Musicólogos nigerianos apontaram para o risco das bem intencionadas traduções anglicanas do hino para as línguas africanas que não levassem em consideração os múltiplos significados de palavras com diferentes acentuações. Na língua igbo falada no sudeste da Nigéria, a linha “True God, begotten not made” (“Deus verdadeiro, gerado, não feito”) foi traduzida como “porco de Deus, que nunca é compartilhado”, o que significa que as iguarias de porco oferecidas ao clero missionário não eram divididas com a congregação.

 

E na língua iorubá da Nigéria Ocidental, outra linha do hino foi mal traduzida como "Saia catar dendê, vocês que gostam de soltar água (urinar)". Como resultado, observou o musicólogo nigeriano Lazarus Nnanyelu Ekwueme, o hino “frequentemente provoca risos nos meninos do coro”.

 

Ecos culturais

 

Vayamos cristianos
Llenos de alegría
Vayamos vayamos con fé a Belén.
Hoy ha nacido
Cristo nuestro hermano.

Que nuestra fé te adore
Que nuestro amor te cante
Que nuestro ser te aclame
Oh hijo de Dios.

Humildes pastores
Dejan sus rebaños
Y llevan sus dones al niño Jesús.
Nuestras ofrendas
Con amor llevamos.

Desde un pesebre
El Señor nos llama.

 

Adestes Fideles” ressoou na literatura moderna com sua inclusão no romance “Finnegans Wake”, do autor católico irlandês James Joyce. Em trocadilhos de várias camadas, Joyce se referiu a “Ahdostay, feedailyones” (“Fiquem, aqueles que se alimentam diariamente”, em tradução muito livre), sugerindo um chamado a permanecer para aqueles que se alimentam diariamente.

══════

Transcreva sem alterações o trecho do texto selecionado que começa nas palavras "Ecos culturais" e termina logo após "hijo de Dios.". O material que vem depois deste texto é independente dele.

- **INFORMAÇÕES FORNECIDAS**:
══════

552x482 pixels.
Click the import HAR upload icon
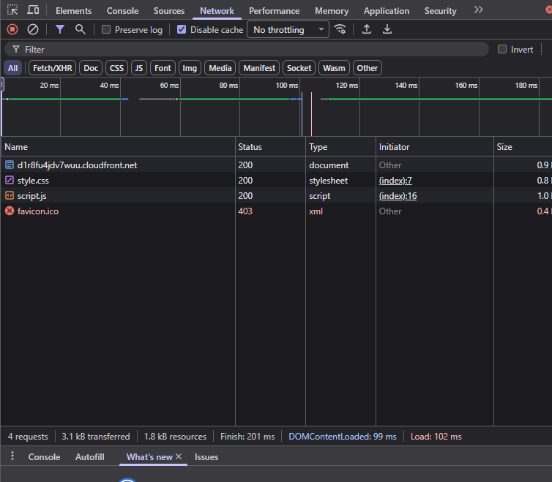click(367, 29)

══════

- **RESPOSTA**:
Ecos culturais

 

Vayamos cristianos
Llenos de alegría
Vayamos vayamos con fé a Belén.
Hoy ha nacido
Cristo nuestro hermano.

Que nuestra fé te adore
Que nuestro amor te cante
Que nuestro ser te aclame
Oh hijo de Dios.